NOTESTOFINANCIALSTATEMENTS
DECEMBER 31, 2002AND 2001
On June 1, 2003, Raybor Management Inc. (Raybor), a Delaware corporation, a diversified holding company, acquired all of the issued and outstanding shares of capital stock of the Company and three privately-held corporations in exchange for the issuance of shares of Raybor’s common stock. These other corporations are IC Marketing, Inc., a Nevada corporation controlled by Dennis L. Simpson, a shareholder of Raybor, Freedom Financial, Inc., an Oregon corporation (“FF”) wholly-owned by Jeffrey D. Hoyal, the President and a Director and a shareholder of Raybor, and Back 2 Backs, Inc., an Oregon corporation (“B2B”), all of the outstanding shares of which are held by four shareholders, including Mr. Simpson and Mr. Hoyal. ICM and ACPA are in the magazine subscription business. FF is in the business of providing account receivable and equipment lease financing and other financial advisory services to third parties. B2B is in the business of operating medical clinics for the treatment of lower back disorders through a new technology called spinal decompression.

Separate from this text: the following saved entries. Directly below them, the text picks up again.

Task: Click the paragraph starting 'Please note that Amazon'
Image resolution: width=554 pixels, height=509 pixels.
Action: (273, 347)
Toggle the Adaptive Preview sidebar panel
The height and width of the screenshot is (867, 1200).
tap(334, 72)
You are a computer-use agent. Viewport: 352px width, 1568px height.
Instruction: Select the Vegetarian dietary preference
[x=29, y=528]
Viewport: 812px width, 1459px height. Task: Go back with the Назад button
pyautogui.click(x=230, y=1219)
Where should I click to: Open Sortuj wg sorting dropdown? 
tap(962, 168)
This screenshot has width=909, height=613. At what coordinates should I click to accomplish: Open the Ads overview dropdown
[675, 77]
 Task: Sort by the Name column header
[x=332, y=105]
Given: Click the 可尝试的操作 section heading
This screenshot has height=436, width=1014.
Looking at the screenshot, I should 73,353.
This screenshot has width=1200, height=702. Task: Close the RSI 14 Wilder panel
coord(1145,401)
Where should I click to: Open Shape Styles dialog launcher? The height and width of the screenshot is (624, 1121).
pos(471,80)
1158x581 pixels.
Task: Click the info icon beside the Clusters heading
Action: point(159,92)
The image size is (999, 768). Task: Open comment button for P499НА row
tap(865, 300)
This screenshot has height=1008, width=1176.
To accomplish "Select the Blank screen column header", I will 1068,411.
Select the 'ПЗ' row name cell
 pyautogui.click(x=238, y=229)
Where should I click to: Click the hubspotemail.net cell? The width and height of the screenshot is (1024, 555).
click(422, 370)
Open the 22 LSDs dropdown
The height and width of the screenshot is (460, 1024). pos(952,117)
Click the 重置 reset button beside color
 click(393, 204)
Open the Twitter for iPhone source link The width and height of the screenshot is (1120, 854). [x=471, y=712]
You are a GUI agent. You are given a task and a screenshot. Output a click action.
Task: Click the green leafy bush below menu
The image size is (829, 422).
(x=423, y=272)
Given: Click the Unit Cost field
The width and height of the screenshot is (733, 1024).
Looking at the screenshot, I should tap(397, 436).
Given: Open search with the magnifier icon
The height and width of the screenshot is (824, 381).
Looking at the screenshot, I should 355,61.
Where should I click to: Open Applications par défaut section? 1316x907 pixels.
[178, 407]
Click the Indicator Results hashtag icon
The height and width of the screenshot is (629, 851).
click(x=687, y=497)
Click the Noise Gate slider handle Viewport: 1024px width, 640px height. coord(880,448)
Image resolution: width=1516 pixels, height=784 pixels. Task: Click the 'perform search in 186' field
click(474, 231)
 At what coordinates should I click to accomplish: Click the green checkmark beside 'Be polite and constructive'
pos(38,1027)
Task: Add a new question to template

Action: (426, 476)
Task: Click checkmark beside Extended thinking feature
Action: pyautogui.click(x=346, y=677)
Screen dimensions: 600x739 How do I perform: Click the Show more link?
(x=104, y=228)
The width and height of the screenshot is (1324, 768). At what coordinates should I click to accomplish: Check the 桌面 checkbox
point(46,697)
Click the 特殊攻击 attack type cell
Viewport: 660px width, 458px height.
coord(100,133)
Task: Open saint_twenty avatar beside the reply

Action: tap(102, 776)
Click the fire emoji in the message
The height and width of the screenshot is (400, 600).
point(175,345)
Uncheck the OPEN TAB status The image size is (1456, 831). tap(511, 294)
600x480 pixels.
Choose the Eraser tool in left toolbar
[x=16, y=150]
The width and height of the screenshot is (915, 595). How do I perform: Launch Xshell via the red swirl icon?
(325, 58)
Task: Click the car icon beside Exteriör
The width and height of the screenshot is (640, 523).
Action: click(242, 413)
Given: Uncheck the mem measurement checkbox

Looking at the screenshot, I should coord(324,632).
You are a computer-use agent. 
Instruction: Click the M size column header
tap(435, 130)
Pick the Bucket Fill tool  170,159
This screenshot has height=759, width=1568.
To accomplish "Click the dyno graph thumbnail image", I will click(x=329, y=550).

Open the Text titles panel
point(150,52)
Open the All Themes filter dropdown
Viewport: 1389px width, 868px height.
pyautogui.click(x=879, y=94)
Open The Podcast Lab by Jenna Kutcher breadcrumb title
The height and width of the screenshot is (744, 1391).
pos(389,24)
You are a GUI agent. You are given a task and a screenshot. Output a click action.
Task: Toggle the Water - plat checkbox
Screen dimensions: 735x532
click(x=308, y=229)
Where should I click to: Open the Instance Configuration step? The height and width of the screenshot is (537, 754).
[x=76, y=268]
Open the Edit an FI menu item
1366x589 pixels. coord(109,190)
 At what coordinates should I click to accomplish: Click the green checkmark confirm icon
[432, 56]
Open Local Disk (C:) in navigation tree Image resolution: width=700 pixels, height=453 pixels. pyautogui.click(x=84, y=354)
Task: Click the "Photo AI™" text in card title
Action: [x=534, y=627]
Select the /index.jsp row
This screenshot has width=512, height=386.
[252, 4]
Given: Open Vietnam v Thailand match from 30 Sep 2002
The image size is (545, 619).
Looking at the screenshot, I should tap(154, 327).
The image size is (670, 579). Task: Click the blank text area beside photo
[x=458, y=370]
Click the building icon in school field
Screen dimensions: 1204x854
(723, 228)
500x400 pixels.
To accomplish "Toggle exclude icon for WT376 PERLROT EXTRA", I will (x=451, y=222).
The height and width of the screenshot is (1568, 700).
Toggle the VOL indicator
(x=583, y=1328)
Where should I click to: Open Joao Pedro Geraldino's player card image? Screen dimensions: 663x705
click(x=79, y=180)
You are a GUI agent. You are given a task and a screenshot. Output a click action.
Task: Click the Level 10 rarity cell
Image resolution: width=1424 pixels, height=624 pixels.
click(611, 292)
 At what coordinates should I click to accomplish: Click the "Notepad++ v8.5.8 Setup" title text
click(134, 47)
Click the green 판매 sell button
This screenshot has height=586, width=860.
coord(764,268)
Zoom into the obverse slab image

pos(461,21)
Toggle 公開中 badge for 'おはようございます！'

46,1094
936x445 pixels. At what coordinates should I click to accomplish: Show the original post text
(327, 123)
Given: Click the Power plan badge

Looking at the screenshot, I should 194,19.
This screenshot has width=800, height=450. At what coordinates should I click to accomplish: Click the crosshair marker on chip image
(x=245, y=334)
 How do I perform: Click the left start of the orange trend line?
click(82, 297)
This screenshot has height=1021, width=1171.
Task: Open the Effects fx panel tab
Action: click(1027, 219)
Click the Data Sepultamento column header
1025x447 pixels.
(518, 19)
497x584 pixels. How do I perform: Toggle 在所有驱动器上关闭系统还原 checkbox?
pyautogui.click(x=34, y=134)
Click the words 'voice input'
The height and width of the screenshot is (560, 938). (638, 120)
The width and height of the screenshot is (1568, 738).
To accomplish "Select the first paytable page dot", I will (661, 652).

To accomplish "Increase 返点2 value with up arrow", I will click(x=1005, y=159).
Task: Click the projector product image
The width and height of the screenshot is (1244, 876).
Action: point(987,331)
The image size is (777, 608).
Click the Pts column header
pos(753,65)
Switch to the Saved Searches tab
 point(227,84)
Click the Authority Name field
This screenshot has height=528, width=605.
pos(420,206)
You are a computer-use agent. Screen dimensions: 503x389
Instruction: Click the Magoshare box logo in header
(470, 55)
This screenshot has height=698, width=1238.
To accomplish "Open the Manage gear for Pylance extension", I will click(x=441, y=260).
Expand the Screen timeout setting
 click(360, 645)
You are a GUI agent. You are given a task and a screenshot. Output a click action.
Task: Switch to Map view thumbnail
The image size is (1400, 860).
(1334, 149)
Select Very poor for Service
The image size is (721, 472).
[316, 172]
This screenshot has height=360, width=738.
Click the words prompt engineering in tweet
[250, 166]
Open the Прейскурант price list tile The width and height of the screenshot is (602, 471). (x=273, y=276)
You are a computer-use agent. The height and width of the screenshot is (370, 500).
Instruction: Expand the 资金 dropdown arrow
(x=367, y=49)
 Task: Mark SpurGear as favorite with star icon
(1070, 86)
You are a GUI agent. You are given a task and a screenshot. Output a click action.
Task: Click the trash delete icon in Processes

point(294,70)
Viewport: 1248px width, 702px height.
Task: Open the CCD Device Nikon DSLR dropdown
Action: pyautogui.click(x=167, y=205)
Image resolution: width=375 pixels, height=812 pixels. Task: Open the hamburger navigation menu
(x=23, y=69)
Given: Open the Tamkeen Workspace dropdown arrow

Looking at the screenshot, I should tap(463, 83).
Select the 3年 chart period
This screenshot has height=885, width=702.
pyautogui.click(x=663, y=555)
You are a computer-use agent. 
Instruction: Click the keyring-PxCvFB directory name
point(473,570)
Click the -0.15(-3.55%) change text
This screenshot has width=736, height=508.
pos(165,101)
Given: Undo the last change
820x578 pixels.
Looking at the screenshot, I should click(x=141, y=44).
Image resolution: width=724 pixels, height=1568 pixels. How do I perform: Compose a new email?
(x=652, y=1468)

Raybor issued additional shares of its common stock to the shareholders of B2B, ICM, FF and the Company in exchange for all of the outstanding shares of capital stock of such entities. As a result, these entities became wholly-owned subsidiaries of the Raybor.
In May 2003, the Company sold 575 shares of its common stock at $60 per share to employees of the Company or Raybor. The proceeds will be used for working capital purposes.
Dividend
On May 31, 2003, the Company assigned its 20% ownership interest in B2B to Mr. Simpson, in lieu of a cash dividend prior to the Company’s acquisition by Raybor Management Inc in June 2003.
Advances Made to Related Parties
As of July 2003, the Company made advances totaling $170,000 to Freedom Financial, Inc., an entity wholly-owned by Raybor, primarily working capital and other financing needs of this related entity. Intercompany advances are all non-interest bearing.